Planetary Scientist :
It's a whole planet out there with a complicated story that's stored in the rocks and our job is to figure out that story and what that story of that planet tells us about the planet that we live on.
JACK MUSTARD
Science Definition Team Chair
The recommendations of the Science Definition Team to NASA are to fly a rover of similar capability to the Curiosity rover that' s still on Mars that would land in the same way and have the same size.
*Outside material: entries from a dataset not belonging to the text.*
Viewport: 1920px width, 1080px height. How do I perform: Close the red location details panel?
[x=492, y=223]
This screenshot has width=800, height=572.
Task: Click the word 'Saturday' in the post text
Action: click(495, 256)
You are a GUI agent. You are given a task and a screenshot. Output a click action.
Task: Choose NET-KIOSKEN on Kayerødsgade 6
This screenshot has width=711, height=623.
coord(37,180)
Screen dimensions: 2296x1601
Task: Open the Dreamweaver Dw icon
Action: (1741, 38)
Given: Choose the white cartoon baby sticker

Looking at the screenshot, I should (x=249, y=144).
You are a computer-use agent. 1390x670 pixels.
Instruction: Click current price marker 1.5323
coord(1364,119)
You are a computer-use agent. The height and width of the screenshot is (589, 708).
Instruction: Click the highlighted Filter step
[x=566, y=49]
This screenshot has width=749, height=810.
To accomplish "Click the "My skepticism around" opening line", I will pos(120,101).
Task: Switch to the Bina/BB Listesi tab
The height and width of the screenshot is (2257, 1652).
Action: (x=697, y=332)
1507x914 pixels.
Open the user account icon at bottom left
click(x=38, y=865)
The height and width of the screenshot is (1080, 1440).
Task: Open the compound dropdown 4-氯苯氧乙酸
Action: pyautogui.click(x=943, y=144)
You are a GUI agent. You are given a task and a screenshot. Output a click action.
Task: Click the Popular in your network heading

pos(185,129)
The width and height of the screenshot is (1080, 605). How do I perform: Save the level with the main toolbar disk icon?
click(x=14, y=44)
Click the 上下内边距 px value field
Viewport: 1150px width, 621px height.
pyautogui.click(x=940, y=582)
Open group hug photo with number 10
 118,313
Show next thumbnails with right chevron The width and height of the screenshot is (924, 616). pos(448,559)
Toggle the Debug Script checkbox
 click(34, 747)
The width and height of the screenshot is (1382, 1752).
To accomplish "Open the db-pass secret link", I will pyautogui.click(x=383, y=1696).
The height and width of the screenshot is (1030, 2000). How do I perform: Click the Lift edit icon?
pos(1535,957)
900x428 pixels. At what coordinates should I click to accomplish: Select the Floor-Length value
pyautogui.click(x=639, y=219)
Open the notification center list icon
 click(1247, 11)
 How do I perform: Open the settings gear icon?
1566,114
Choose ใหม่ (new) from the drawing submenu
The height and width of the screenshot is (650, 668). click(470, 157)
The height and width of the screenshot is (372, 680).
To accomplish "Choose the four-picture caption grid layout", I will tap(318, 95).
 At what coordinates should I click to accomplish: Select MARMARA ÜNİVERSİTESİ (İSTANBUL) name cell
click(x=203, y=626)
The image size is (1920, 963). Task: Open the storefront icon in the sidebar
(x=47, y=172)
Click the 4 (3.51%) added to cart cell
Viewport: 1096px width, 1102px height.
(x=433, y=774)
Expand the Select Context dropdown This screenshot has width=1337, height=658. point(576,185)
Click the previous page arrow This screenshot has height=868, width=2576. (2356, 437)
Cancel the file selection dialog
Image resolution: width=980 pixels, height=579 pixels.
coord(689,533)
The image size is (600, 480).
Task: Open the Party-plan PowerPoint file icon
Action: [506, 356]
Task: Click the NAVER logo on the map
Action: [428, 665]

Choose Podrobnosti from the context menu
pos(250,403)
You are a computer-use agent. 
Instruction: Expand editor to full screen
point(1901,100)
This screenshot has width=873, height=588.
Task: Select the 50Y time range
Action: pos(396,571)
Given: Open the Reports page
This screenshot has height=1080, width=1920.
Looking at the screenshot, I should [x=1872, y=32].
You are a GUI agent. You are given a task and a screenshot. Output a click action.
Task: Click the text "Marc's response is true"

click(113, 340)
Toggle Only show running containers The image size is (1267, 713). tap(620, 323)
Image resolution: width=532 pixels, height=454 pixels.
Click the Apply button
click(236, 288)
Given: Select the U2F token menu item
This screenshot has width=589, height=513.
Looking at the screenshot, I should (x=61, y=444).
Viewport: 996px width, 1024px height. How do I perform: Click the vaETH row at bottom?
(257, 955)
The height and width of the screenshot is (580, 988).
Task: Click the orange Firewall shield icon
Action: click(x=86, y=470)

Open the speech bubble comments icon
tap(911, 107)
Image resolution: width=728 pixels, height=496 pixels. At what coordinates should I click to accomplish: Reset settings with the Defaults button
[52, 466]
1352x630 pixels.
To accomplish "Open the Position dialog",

And we are recommending that they equip that rover with instrumentation that allows it to explore the surface of Mars at one site which will have relevant importance to understanding past habitability did it have conditions necessary to sustain life and to look for signatures or rocks that may hold signatures of biological significance.
LINDY ELKINS-TANTON
Planetary Scientist
So where Curiosity, which was a phenomenal mission where it takes rocks and grinds them up into powder and looks at their bulk constituents- What this mission would need to do is be able to look at a microscopic level and detailed messages that they would be sending us about the past life that could've lived there.
ABIGAIL ALLWOOD
Astrobiologist
The sorts of evidence we're looking for the signatures of past life, would be signatures of microbial life. Not realistically looking for dinosaur bones and that kind of thing. If life ever existed on Mars, we expect it to have been microbial microorganisms.
JACK MUSTARD
Science Definition Team Chair
This that I'm holding up here is a classic biosignature from the Earth. It's a fossil. We're not actually expecting to see a fossil of shells or other components, but what we want to be able to see with this instrumentation, are the fine scale layering that one might see in a rock, in which we can see dark and light tone layers and those dark and light tone layers are telling a story.
JIM BELL
Planetary Scientist
We wanted to do something that would make technical progress and that thing was going and coring rock samples, putting them into a little container, a cache, and storing them for bringing back later.
LINDY ELKINS-TANTON
Planetary Scientist
Because no matter how well instrumented a rover is we can't look with the kind of detailed understanding that we would have in laboratories back here on Earth.
JIM BELL
Planetary Scientist
We can do so much more in laboratories on Earth with equipment that exists now and who knows what's getting invented decades ahead that can still analyze those rocks.
JACK MUSTARD
Science Definition Team Chair
The human flight component would like to see an experiment where resources on the surface of Mars, from the rocks or the atmosphere could be used to generate fuel or other parts that would enable future exploration in cutting the ties so to speak to Earth. So you wouldn't necessary have to bring everything with you. You could actually manufacture it on the planet. And that's a really exciting additional component that we've been exploring and analyzing in this work.